I'm always running late.  Sometimes it's a few minutes, other times it's fifteen minutes.  I don't set out to be disrespectful of other people's time or to stage a fashionably late entrance, time just gets away from me.  A few weeks ago I did it again.  I was racing against the clock, trying to outsmart the ETA on my GPS, and I arrived late...to a funeral.
It could have been worse, luckily there was an hour visitation prior to the service, so I had a buffer.  I slipped in the pew and looked around the intimate sanctuary at lots of familiar faces from my childhood in this small town church. 
In a small church with members who have known each other for 30+ years, it's so comforting to come home.  I was instantly greeted by hugs, waves and compliments.  This is a group of devoted Christ followers who have prayed me through many of the ups and downs I've had in the wake of my liver diagnosis.  They are loving people and they are fiercely devoted to one another.
However, the funeral was being held for a newcomer among them.  A true prodigal son of one of their own.  He was a man whose ties to the church were there because of his mom.  As a 50+ year old man, he had spent the majority of his life as a nomad.  His primary mode of transportation through one season of his life was hitchhiking.  He had no permanent residence to put on a job application and his meals were never planned out more than a day in advance.  He was homeless and went to great lengths to avoid the dangers of cold weather.
Early on in his life he'd followed the traditional path of husband and father, but for reasons unknown to me, he left and forged a life of singularity.  After creating a life built on little more than the clothes on his back, his reality took a drastic turn two years ago when he received a diagnosis of cancer.
The analysis was grim and in order to add any days to his life, chemotherapy was a necessity.  It is impossible for a homeless man to undergo such rigorous treatment.  At a minimum you must have an address and a bed to sleep in at night.
Once a treatment plan had been established, he moved to my hometown to live close to his mom.  He began to assemble a household brimming with donated furniture and rummage sale finds and he claimed an address in a tiny low income apartment complex on the far side of town.
Chemo was grueling and he got weaker before he would get stronger.  He relied on his mom for rides and some meals.  Friendships grew slowly for him among his neighbors, but time was not a luxury he could afford.  Perhaps if he had been familiar with relationship building or had even experienced the camaraderie of co-workers when starting a new job, it would have been easier, but life as a hitchhiker doesn't teach you to develop friends....it forces you only to be friendly in situations that can benefit you the most.  Like me, he was running late.  He arrived at the apartment too late to find friendships that could be based on anything other than pity and compassion.
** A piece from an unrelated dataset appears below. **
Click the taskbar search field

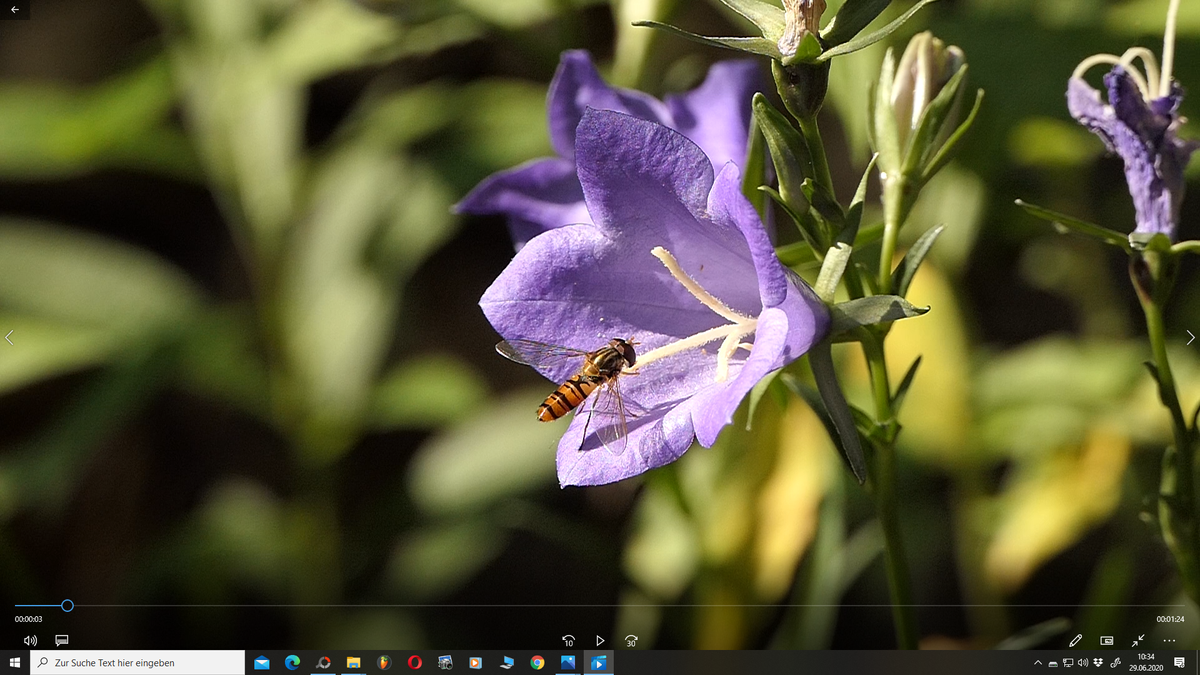140,662
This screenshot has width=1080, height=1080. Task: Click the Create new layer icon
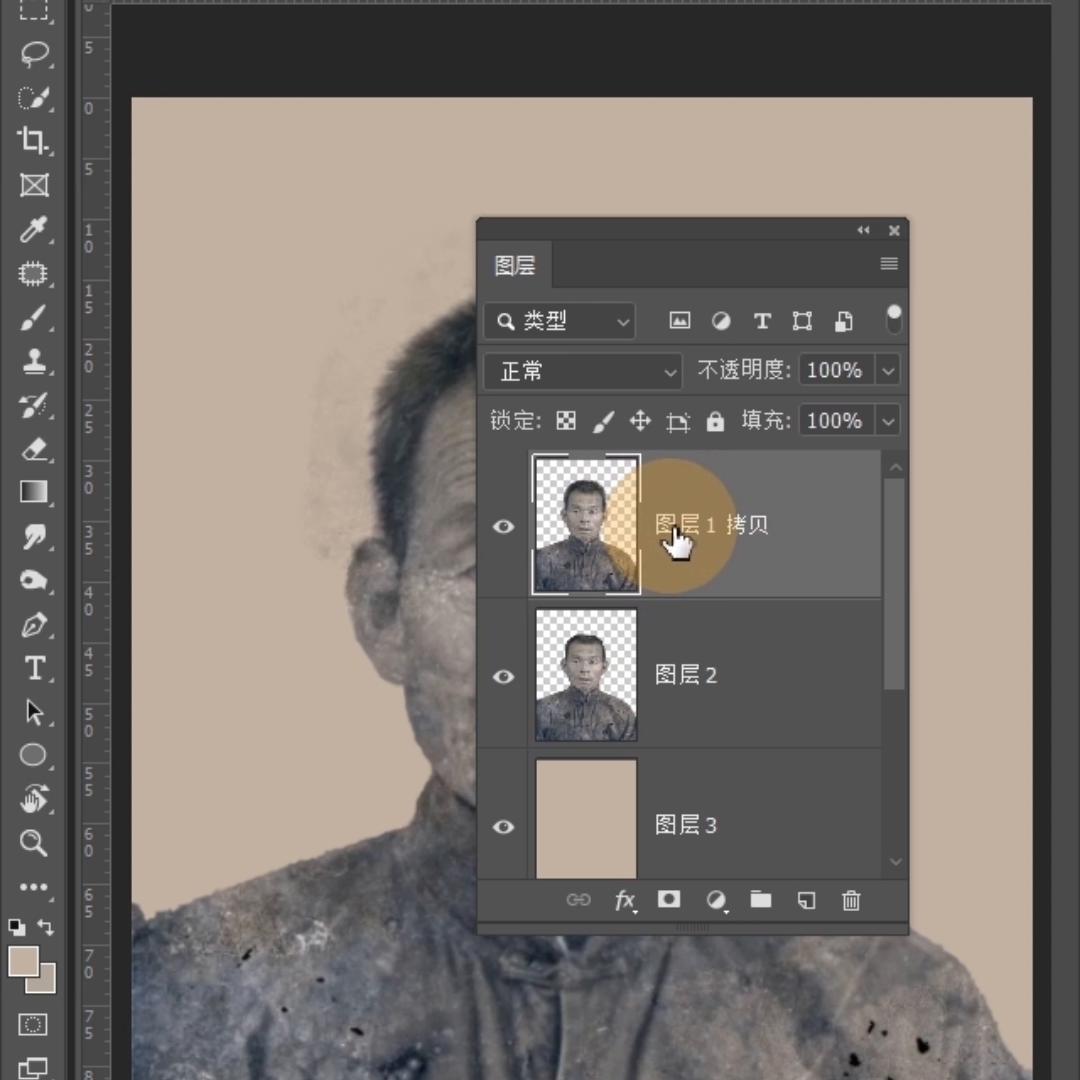click(x=806, y=900)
The cancer grew quickly and it was brutal.  It was ruthless and he died in the hands of his mom and a few of his out of town siblings after his two year battle.  Throughout the two years, there had been several weeks that he had felt well enough to go to church and he was a friendly face among the members of the tiny church.  He was friendly, but perhaps not a friend.
The casket was decorated with one spray of flowers, and beneath it was a patchwork of ties that were among his favorites to wear for Sunday morning church.  As a man of very little means, ties were a luxury.  He looked forward to dressing up and accessorizing, perhaps an opportunity to dream of what his life could have been for a few hours each week.
I must admit I've never been at a funeral without a garden of flowers surrounding the casket.  I have also never been at a funeral where there were not enough pall bearers to carry the casket.  Pallbearers are the people, traditionally men, who carry the casket out of the church and into the hearse and again from the hearse to the graveside.  A casket cannot be carried by any less than 4 individuals.  It requires equal weight distribution on all four corners.  The individuals must be strong and able to bear the weight without dropping it.  This man did not have time to develop friends he could have called on as Pallbearers.  His were men from the audience, they were not men who had 'carried' him through life.  There was no childhood friend weeping as he was eulogized.  This man simply never made it to the right place at the right time to develop those friends.
Who would bear the weight of your casket if your funeral was tomorrow? Would the individuals be picked at random to carry you or would you have taken the time to invest in relationships while you were living that would support you through life and would you make it a mutual investment? Start today.